Parental alienation is domestic abuse
Having experienced Parental Alienation personally and professionally I have absolutely no doubt that parental alienation must be included in the new Domestic Abuse Bill.
The form this abuse takes is devastating for both the child and the alienated parent. I have often witnessed a huge amount of bias within the family court system, where in most cases it is the primary carer making false allegation of abuse in order to achieve either an amendment in the current order that in place, restricting contact or denying direct contact altogether.
A personal view
I’ve seen what alienation can do to people I care about. I’ve seen children who have lived for a large proportion of their life with both parents suddenly (and apparently) waking up and deciding that they didn’t want to see one of their parents. Without any input at all from the parent they spend the bulk of their time with.
You would think their views have come from nowhere….out of a vacuum. And CAFCASS and the court apparently believed this. Which resulted in the alienated parent being permitted to write to his child once a month, the court apparently taking a `hopefully things will get better on their own’ attitude.
Unbelievable.
Definitions of abuse
According to Women’s Aid, “coercive control is an act or a pattern of acts of assault, threats, humiliation and intimidation or other abuse that is used to harm, punish, or frighten their victim It is a particularly insidious form of post-separation abuse“. I also notes that taking the children away, threatening to do so, lying to friends and family about you and preventing you from from seeing relatives are abuse.
All of which are part of parental alienation. In cases like this the abuser:
- repeatedly denigrates, demeans and devalues the other parent in the presence of the child and others. They often insist a child stops calling their parent “mum” or “dad” or even prevents them talking about the other parent. They bad mouth the other parent, criticise their parenting and deny their value to their children.
- isolates the other parent from friends and family. They act as a gatekeeper, preventing children from spending time with the other parent, from talking on the phone, or messaging. They break agreed arrangements and court orders. They may insist friends “choose” between them.
- cause financial hardship by refusing to communicate or make arrangements other than through solicitors or the family court. They barter child-parenting time, offering to increase time, or threatening to reduce it, depending on money exchanged.
- interfere with parental responsibility – failing to consult on medical or educational issues and relay important health and schooling information. They may unlawfully change a child’s name in an effort to eradicate a parent from the child’s life and identity.

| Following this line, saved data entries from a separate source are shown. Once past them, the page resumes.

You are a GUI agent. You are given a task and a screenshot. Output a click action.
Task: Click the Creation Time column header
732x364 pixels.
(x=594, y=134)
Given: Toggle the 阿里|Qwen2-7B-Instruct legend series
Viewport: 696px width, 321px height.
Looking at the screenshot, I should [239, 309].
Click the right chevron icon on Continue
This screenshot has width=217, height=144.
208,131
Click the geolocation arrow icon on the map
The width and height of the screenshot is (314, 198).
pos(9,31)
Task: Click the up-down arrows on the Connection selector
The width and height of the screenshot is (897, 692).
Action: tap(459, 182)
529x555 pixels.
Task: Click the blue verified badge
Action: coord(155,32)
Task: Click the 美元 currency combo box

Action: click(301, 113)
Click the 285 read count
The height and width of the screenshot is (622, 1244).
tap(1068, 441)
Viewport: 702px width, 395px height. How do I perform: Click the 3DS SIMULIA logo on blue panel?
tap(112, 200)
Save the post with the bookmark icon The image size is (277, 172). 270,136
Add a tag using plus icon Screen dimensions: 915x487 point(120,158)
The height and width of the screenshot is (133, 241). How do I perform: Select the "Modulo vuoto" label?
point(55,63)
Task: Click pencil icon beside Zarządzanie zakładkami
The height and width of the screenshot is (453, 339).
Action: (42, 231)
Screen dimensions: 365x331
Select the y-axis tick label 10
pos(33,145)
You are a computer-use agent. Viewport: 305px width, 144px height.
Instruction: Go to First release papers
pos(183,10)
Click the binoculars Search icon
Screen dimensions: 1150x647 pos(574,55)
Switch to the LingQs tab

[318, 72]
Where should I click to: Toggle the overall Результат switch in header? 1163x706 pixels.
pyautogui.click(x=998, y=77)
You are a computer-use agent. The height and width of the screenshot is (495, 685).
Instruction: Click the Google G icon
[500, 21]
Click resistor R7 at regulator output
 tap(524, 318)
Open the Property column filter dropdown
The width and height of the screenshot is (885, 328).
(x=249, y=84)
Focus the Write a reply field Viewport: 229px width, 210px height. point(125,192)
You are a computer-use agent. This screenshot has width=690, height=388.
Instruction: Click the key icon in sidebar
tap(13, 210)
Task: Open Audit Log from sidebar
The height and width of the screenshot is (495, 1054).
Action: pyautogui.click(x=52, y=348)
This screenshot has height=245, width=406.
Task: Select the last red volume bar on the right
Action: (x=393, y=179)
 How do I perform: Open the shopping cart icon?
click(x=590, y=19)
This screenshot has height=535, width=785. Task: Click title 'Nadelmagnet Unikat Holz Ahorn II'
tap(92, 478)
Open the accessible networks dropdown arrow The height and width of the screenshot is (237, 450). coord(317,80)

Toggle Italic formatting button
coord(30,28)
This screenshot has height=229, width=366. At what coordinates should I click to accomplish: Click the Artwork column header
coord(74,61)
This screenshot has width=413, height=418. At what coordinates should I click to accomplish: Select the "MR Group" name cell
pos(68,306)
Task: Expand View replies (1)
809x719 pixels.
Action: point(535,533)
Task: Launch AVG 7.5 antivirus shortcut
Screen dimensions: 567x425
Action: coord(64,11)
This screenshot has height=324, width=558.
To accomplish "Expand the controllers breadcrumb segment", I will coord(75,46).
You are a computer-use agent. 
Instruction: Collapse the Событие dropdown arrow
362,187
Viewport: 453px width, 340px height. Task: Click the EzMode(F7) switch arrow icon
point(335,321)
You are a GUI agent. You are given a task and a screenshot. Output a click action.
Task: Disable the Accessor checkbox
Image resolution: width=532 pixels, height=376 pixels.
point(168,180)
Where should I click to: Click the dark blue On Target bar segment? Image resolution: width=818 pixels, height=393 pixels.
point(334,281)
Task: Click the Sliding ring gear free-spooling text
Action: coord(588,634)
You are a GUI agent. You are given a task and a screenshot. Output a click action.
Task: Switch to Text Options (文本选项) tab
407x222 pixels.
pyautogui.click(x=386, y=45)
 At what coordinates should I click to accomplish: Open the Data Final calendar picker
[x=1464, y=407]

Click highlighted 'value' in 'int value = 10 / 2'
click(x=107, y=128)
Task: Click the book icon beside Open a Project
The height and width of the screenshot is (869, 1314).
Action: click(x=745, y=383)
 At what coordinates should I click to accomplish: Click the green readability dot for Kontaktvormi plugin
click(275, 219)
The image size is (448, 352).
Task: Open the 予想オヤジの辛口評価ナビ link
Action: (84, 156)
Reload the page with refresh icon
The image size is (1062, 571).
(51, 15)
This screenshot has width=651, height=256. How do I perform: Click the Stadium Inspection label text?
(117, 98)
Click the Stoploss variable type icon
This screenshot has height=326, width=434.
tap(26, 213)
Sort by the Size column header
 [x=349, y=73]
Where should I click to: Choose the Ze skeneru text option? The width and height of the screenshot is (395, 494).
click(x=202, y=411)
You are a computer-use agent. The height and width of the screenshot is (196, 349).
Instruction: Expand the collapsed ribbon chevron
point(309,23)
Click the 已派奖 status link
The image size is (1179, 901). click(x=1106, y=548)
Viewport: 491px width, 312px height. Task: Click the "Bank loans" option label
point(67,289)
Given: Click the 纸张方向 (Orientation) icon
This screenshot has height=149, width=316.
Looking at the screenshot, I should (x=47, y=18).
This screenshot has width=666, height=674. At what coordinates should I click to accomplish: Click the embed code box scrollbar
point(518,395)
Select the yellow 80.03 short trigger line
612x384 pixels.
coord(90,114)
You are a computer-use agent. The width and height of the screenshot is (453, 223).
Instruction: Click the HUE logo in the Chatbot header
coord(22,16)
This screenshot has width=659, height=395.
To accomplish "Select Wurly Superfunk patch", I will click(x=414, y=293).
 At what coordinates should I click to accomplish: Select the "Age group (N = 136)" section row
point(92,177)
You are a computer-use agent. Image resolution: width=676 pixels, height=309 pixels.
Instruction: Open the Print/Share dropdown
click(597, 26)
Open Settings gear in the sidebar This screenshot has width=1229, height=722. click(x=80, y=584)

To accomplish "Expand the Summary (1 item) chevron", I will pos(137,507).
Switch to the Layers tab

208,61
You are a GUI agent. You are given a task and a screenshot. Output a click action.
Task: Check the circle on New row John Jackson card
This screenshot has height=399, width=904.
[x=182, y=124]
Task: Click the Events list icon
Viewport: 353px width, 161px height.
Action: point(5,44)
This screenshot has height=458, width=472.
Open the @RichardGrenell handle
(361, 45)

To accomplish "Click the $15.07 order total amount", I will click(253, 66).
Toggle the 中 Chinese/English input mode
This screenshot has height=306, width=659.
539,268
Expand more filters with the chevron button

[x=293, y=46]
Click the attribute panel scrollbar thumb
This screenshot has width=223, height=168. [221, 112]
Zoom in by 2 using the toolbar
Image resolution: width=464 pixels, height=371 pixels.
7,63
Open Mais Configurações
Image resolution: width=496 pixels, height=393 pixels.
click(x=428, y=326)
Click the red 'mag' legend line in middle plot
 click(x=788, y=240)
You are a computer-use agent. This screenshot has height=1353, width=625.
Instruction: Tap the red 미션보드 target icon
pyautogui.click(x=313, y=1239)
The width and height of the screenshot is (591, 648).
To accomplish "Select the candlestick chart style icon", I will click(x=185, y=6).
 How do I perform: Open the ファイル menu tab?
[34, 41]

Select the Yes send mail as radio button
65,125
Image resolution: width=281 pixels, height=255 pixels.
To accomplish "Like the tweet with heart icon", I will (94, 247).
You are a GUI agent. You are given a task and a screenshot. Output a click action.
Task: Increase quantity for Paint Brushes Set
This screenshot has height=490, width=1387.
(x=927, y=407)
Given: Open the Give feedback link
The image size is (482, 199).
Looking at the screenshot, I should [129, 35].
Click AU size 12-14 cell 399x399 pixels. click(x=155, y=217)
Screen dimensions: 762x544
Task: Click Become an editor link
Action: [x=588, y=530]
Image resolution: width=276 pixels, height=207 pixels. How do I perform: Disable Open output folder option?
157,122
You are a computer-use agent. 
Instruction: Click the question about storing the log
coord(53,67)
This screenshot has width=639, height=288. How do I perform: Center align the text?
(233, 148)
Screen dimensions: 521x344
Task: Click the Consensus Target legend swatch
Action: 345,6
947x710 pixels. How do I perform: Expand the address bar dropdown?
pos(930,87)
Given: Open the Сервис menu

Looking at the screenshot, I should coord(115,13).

- make false allegations of abuse, fitness to parent, substance abuse or mental health difficulties – reporting these to the police or social services – in order to prevent a parent from being with their child. False allegations are also made to employers, friends and on social media to damage reputation and impact on financial stability and job security.
- interfere with child-parent time by arranging appointments, events and activities. They may continually text or face-time your child or ask the police to make repeated welfare checks.
- will destroy or dispose of gifts, mementos, photographs and letters given to children by a loving parent, fostering a belief that the other parent is not important or does not love a child.
- burdens their child with their emotional outbursts – crying or appearing fearful, anxious or angry when a child spends time with the other parent. In this way, a child comes to feel responsible for their parent’s emotional regulation and stability.
The solution to this has many facets. Legislation is just part of this but it’s important if all victims of domestic abuse are to be protected.